START Material for this task

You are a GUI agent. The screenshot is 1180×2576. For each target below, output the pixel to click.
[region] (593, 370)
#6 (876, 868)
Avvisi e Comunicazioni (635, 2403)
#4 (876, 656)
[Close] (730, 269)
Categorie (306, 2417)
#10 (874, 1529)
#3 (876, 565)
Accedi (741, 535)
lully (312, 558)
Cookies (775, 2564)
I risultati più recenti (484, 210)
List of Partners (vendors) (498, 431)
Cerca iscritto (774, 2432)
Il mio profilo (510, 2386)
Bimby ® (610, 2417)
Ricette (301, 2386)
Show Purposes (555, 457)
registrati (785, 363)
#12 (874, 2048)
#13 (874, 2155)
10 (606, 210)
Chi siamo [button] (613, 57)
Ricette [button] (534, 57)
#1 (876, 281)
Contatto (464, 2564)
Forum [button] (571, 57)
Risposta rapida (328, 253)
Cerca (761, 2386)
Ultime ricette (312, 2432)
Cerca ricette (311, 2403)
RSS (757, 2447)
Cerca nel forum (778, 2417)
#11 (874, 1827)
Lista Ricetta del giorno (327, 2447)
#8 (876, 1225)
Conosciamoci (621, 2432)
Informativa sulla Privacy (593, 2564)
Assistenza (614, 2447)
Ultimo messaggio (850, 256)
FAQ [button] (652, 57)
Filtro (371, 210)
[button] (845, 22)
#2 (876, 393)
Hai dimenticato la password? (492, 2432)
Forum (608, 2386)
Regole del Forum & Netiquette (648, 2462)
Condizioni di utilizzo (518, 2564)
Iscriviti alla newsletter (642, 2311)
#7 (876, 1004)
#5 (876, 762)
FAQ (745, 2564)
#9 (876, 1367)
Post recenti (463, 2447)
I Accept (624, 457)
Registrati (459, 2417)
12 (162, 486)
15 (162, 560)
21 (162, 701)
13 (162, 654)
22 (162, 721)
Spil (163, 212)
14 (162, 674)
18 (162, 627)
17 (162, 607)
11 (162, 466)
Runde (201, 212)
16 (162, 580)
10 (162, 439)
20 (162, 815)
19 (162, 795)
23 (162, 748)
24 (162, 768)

END Material for this task

■ **Activity**: Please reproduce every line shown above, exactly as written.

■ **Response area**:
You are a GUI agent. The screenshot is 1180×2576. For each target below, output the pixel to click.
[region] (593, 370)
#6 (876, 868)
Avvisi e Comunicazioni (635, 2403)
#4 (876, 656)
[Close] (730, 269)
Categorie (306, 2417)
#10 (874, 1529)
#3 (876, 565)
Accedi (741, 535)
lully (312, 558)
Cookies (775, 2564)
I risultati più recenti (484, 210)
List of Partners (vendors) (498, 431)
Cerca iscritto (774, 2432)
Il mio profilo (510, 2386)
Bimby ® (610, 2417)
Ricette (301, 2386)
Show Purposes (555, 457)
registrati (785, 363)
#12 (874, 2048)
#13 (874, 2155)
10 (606, 210)
Chi siamo [button] (613, 57)
Ricette [button] (534, 57)
#1 (876, 281)
Contatto (464, 2564)
Forum [button] (571, 57)
Risposta rapida (328, 253)
Cerca (761, 2386)
Ultime ricette (312, 2432)
Cerca ricette (311, 2403)
RSS (757, 2447)
Cerca nel forum (778, 2417)
#11 (874, 1827)
Lista Ricetta del giorno (327, 2447)
#8 (876, 1225)
Conosciamoci (621, 2432)
Informativa sulla Privacy (593, 2564)
Assistenza (614, 2447)
Ultimo messaggio (850, 256)
FAQ [button] (652, 57)
Filtro (371, 210)
[button] (845, 22)
#2 (876, 393)
Hai dimenticato la password? (492, 2432)
Forum (608, 2386)
Regole del Forum & Netiquette (648, 2462)
Condizioni di utilizzo (518, 2564)
Iscriviti alla newsletter (642, 2311)
#7 (876, 1004)
#5 (876, 762)
FAQ (745, 2564)
#9 (876, 1367)
Post recenti (463, 2447)
I Accept (624, 457)
Registrati (459, 2417)
12 (162, 486)
15 (162, 560)
21 (162, 701)
13 (162, 654)
22 (162, 721)
Spil (163, 212)
14 (162, 674)
18 (162, 627)
17 (162, 607)
11 (162, 466)
Runde (201, 212)
16 (162, 580)
10 (162, 439)
20 (162, 815)
19 (162, 795)
23 (162, 748)
24 (162, 768)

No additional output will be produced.